Merger transitions set the stage for a successful alliance
When two nonprofits merge — as in any alliance that blends two staffs and sets of operations — challenges arise. But knowing what you’re up against, and where the pitfalls lie, is half the battle.
Mergers continue to dot the nonprofit landscape as organizations team up to share resources and expenses, or to avoid a duplication of services in their communities. But a merger won’t automatically result in improved economic strength.
Many mergers fail to achieve the financial and strategic results predicted during the planning stage. That’s because organizations often make two major mistakes (faulty assumptions and insufficient planning) on the front end, and face two major hurdles (execution and cultural differences) on the back end, once the contract has been signed.
Postmerger hot spots
In a successful blending of two organizations, a lot of legwork — and thoughtful analysis — has taken place before the day of the actual merger. Both nonprofits have, for example, gone through a score of due diligence tasks, making sure that the merger is financially a sensible endeavor.
Following are some of the key issues nonprofits will encounter once the decision to merge is final. Most should be addressed before the date the merged organization goes live. These hot spots will challenge the new management team and lay the foundation for the new entity:
Retaining constituent support. Change may make the nonprofits’ past supporters jittery. The new organization will need to assure its supporters, by word and by action, that it will fulfill its reshaped mission as well as or better than either organization has in the past.
Communication with constituents will never be more important. The organizations need to make sure that their individual contributors, funders and volunteers, as well as the audience they serve, are fully on board as the new organization sets off to reach its goals.
Blending staff. Merging two staffs often means staff reductions. The transition team, Human Resources and management will examine ways to reduce redundant positions — one, not two, controllers will be needed going forward, for example.
So, how does management decide who stays and who goes? The team can compare employees against their measurable skills, assessing who has performed better in their previous posts. Or they can go a step further by having the “candidates” behaviorally tested as a part of “applying” for the remaining jobs. Which employees have the best personality traits, for example, to stay level-headed under pressure and adjust to change?
Managing employees. In a merger, those who remain after a staff reduction may still worry about changes made to their position or the new supervisor they report to. They also may be concerned that their salary or benefits will be cut.

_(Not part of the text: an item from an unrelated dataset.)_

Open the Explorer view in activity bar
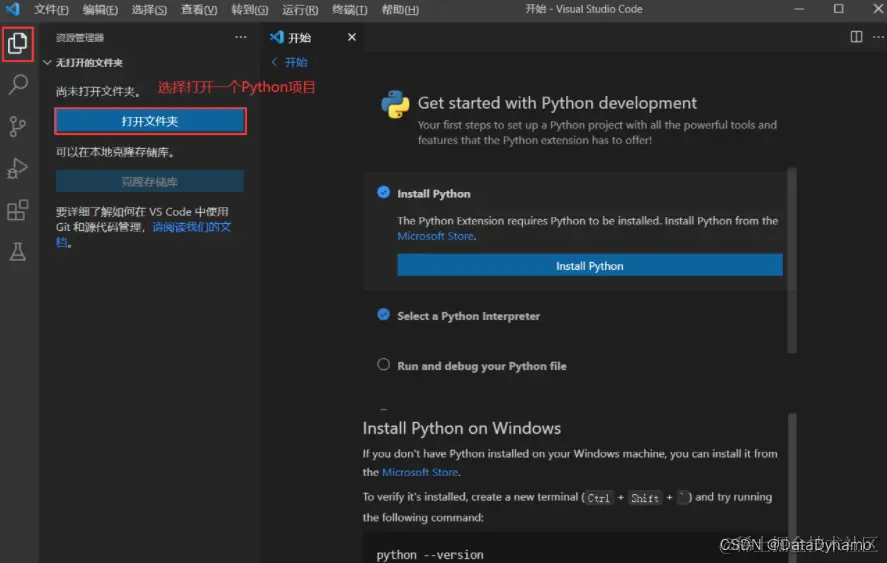 [18, 43]
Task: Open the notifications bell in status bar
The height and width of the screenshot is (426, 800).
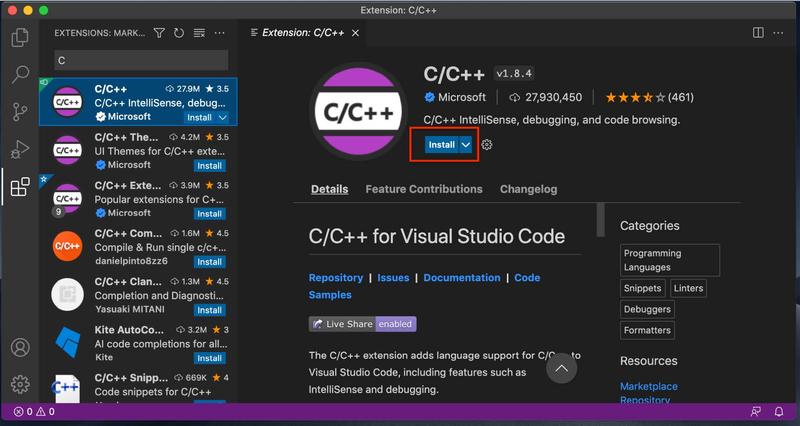Action: click(780, 411)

It’s the job of the new leadership to create a sense of continuity and assure employees that their individual strengths and value to the organization won’t be lost in the shuffle. Building trust is an essential ingredient in employee retention. Ongoing communication is the best way to get there.
The transition team may have already recommended a similar — or even a better — employee benefits package that will kick in after the merger. Improved options are often the case with the new organization’s health insurance plan. A larger pool of employees often equates to economies of scale, and better insurance coverage may become affordable.
Whether employee benefits packages improve or not, management should highlight any pluses under the new plan and consider adding inexpensive perks (a free yoga class at noon, no-cost 15-minute massage sessions, and so on) to help boost morale.
Standardizing operations. The differences in how the two organizations previously handled their daily affairs may seem overwhelming at first. Merging two IT systems is often a bear of a task that will test all of the organizational skills of the IT management team. A timetable for the changes and ample resources to make it all happen are essential, as are patience and attention to detail in the employees assigned to the task.
Undoubtedly, there will be standardization challenges for other functional areas of the new nonprofit as well. Take accounting, for example. Different accounting systems may be used, and it must be decided which one should prevail. The “up” side: This will be an opportunity to objectively choose which existing practices are most efficient and effective for the new organization.
Standardizing policies and procedures. It can be said that an organization is only as good as the policies it adheres to and the procedures it follows. Standardization won’t happen overnight. The new board of directors will need to methodically review the policies, from gift acceptance to whistle blowing, that have been in place.
Again, this is a chance to look for best practices. Procedures for upholding those policies will likewise need to be streamlined or created.
And in the end
There’s no question that the transition after a merger is a lot of hard work. But if the transition team and the combined organization’s leaders do their job, the new nonprofit will not be as good as the sum of its parts — it will be better.